━━ Available records ━━

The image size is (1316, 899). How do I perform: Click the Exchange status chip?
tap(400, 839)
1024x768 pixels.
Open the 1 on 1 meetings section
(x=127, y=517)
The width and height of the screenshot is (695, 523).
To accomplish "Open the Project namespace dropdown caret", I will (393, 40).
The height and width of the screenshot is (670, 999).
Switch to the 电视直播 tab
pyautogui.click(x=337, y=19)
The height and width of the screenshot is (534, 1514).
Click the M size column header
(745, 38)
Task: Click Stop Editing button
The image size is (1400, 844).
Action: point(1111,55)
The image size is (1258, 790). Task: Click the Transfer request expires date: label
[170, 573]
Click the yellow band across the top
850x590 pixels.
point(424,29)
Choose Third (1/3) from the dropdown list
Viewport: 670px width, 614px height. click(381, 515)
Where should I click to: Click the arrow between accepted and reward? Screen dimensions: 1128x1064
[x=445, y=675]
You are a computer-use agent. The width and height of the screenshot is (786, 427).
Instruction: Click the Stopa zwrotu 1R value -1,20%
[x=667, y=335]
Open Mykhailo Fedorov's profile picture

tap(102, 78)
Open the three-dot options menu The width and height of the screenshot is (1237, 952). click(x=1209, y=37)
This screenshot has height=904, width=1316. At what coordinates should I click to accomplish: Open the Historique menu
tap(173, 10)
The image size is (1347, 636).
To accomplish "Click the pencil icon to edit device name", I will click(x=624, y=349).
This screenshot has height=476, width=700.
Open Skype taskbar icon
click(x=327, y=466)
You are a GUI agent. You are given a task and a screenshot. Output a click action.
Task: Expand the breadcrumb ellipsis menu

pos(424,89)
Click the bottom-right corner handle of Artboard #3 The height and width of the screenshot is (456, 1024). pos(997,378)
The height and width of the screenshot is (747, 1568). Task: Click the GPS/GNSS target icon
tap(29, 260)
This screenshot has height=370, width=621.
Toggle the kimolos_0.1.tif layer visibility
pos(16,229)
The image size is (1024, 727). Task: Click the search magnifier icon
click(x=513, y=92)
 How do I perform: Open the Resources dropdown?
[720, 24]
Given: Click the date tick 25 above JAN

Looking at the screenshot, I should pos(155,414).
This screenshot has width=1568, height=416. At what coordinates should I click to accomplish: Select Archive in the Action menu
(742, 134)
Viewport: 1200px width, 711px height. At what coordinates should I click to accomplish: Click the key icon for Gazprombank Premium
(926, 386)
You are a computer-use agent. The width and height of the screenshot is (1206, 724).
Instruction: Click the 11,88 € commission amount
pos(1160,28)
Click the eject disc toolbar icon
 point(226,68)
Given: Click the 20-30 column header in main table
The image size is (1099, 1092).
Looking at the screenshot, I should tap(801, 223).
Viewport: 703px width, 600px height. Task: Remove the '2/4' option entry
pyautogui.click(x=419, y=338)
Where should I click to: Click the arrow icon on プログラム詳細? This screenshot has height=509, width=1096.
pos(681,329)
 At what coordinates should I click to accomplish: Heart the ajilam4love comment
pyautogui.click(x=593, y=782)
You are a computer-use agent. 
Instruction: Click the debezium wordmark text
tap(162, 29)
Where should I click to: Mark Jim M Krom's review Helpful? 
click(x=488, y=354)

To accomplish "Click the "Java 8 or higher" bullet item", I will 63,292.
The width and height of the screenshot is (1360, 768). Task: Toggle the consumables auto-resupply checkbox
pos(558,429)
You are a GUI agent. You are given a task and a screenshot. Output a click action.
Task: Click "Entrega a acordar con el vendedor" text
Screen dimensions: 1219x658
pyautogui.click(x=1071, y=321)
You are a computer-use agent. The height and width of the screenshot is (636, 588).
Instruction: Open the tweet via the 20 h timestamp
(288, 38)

━━━

Each line in the data is to be written out precisely.

[Problem solution]:
The image size is (1316, 899). How do I perform: Click the Exchange status chip?
tap(400, 839)
1024x768 pixels.
Open the 1 on 1 meetings section
(x=127, y=517)
The width and height of the screenshot is (695, 523).
To accomplish "Open the Project namespace dropdown caret", I will (393, 40).
The height and width of the screenshot is (670, 999).
Switch to the 电视直播 tab
pyautogui.click(x=337, y=19)
The height and width of the screenshot is (534, 1514).
Click the M size column header
(745, 38)
Task: Click Stop Editing button
The image size is (1400, 844).
Action: point(1111,55)
The image size is (1258, 790). Task: Click the Transfer request expires date: label
[170, 573]
Click the yellow band across the top
850x590 pixels.
point(424,29)
Choose Third (1/3) from the dropdown list
Viewport: 670px width, 614px height. click(381, 515)
Where should I click to: Click the arrow between accepted and reward? Screen dimensions: 1128x1064
[x=445, y=675]
You are a computer-use agent. The width and height of the screenshot is (786, 427).
Instruction: Click the Stopa zwrotu 1R value -1,20%
[x=667, y=335]
Open Mykhailo Fedorov's profile picture

tap(102, 78)
Open the three-dot options menu The width and height of the screenshot is (1237, 952). click(x=1209, y=37)
This screenshot has height=904, width=1316. At what coordinates should I click to accomplish: Open the Historique menu
tap(173, 10)
The image size is (1347, 636).
To accomplish "Click the pencil icon to edit device name", I will click(x=624, y=349).
This screenshot has height=476, width=700.
Open Skype taskbar icon
click(x=327, y=466)
You are a GUI agent. You are given a task and a screenshot. Output a click action.
Task: Expand the breadcrumb ellipsis menu

pos(424,89)
Click the bottom-right corner handle of Artboard #3 The height and width of the screenshot is (456, 1024). pos(997,378)
The height and width of the screenshot is (747, 1568). Task: Click the GPS/GNSS target icon
tap(29, 260)
This screenshot has height=370, width=621.
Toggle the kimolos_0.1.tif layer visibility
pos(16,229)
The image size is (1024, 727). Task: Click the search magnifier icon
click(x=513, y=92)
 How do I perform: Open the Resources dropdown?
[720, 24]
Given: Click the date tick 25 above JAN

Looking at the screenshot, I should pos(155,414).
This screenshot has width=1568, height=416. At what coordinates should I click to accomplish: Select Archive in the Action menu
(742, 134)
Viewport: 1200px width, 711px height. At what coordinates should I click to accomplish: Click the key icon for Gazprombank Premium
(926, 386)
You are a computer-use agent. The width and height of the screenshot is (1206, 724).
Instruction: Click the 11,88 € commission amount
pos(1160,28)
Click the eject disc toolbar icon
 point(226,68)
Given: Click the 20-30 column header in main table
The image size is (1099, 1092).
Looking at the screenshot, I should tap(801, 223).
Viewport: 703px width, 600px height. Task: Remove the '2/4' option entry
pyautogui.click(x=419, y=338)
Where should I click to: Click the arrow icon on プログラム詳細? This screenshot has height=509, width=1096.
pos(681,329)
 At what coordinates should I click to accomplish: Heart the ajilam4love comment
pyautogui.click(x=593, y=782)
You are a computer-use agent. 
Instruction: Click the debezium wordmark text
tap(162, 29)
Where should I click to: Mark Jim M Krom's review Helpful? 
click(x=488, y=354)

To accomplish "Click the "Java 8 or higher" bullet item", I will 63,292.
The width and height of the screenshot is (1360, 768). Task: Toggle the consumables auto-resupply checkbox
pos(558,429)
You are a GUI agent. You are given a task and a screenshot. Output a click action.
Task: Click "Entrega a acordar con el vendedor" text
Screen dimensions: 1219x658
pyautogui.click(x=1071, y=321)
You are a computer-use agent. The height and width of the screenshot is (636, 588).
Instruction: Open the tweet via the 20 h timestamp
(288, 38)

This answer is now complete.